Our departure from New Zealand on August 12 was pretty much uneventful, even though we had to get up at 4:00 in the morning to catch a 6:45 am flight. One of the wonderful things about Star Alliance Business Class is that you get to wait in the executive lounges with all the business people. Food, drink, and quiet all inclusive. This is the first flight where Joss has been awake and not sick for the entire duration, and the first time we have let the boys sit together. They had a great time watching the sunrise, playing cards, eating their special kids meals, and seeing us arrive and land in Sydney.
A taxi ride took us to the Britz motor home depot, where we picked up our Regent 6. This is the largest motorhome Britz rents -- there are only five of them in the entire country. Our first shock was the motorhome itself. It's a very small space for the four of us to spend a month in -- larger than the rental car, certainly, but much smaller than the tourist flats we've had for the last two weeks. Several factors were also much different from our expectations. The doorway from the motorhome to the cab is not a walkway (as we were told), but a small window-like opening -- so it will be difficult for us to handle the boys while driving. There is no external storage, so everything -- including the suitcases -- must be stored internally. There is no oven (again, contrary to what we were told) so Gail will have to be even more creative with her cooking skills.
Taking to the road, we had our second shock. After wonderfully benign New Zealand, Sydney was urban and crowded. The drivers were much more aggressive, shooting past our slow-moving motorhome on narrow-laned roads. We were subjected to a long-forgotten sensory overload of billboards and road signs, making it difficult to find our way. And the actual roads bore no resemblance to the map we were using, making both driving and navigating a challenge. The map called our route "Highway 4," but road signs kept directing us to "31" and "44." There were two "Highway 66"s. And so on.
The third shock was the handling of the motorhome itself. It's incredibly slow, but even worse, it's incredibly loud. By the time we got to the Parklea Garden Village holiday park after an hour of driving, Gail was completely frazzled. We discussed whether we should keep the motorhome at all, or return it and get something else.

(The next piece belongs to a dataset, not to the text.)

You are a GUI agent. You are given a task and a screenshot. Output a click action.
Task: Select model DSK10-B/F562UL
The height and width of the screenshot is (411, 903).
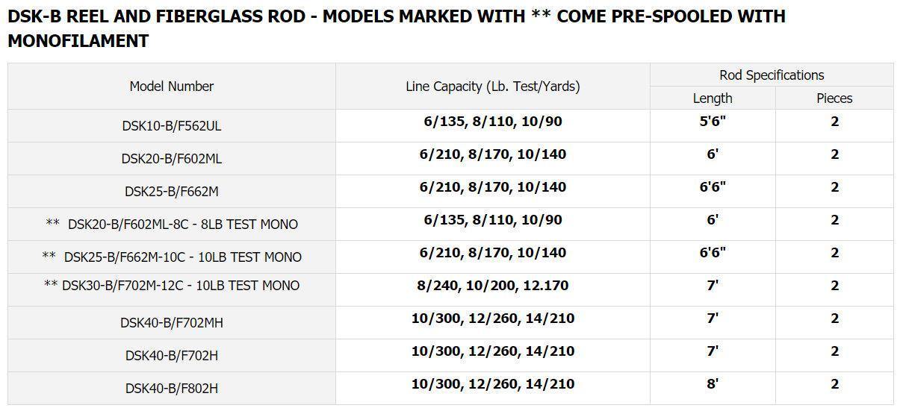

On the other hand, Cameron and Joss were completely captivated by the novelty... and the bunk beds. They launched "Operation Alpha," to convince mom and dad to keep the motorhome. After much discussion, we reminded ourselves of one of our trip rules: "We need to make the best of what we have." And we decided, because this is our only motorhome adventure, that we will see it through for the time being.
Then, while driving to get groceries, we drove under a metal proscenium and ripped the antenna dish completely off of the top of the campervan. (We'll wait until Brisbane to get it repaired.)
Because of the time difference, everyone was hungry and sleepy two hours before the clock said so. It only took an hour to figure out how to light the pilot light for the water heater. Gail prepared another one of her culinary miracle meals, and everyone went to bed early and happy. The boys were in the bunk beds in the back; Gail and Russell in the double bed above the cab.
The boys in their bunk beds
Early this morning Gail awoke, looked at the low ceiling, and saw a large black shape about the size of a Rarotonga spider. She jumped out of bed almost screaming. It was a vent. And so, our Australia adventure begins...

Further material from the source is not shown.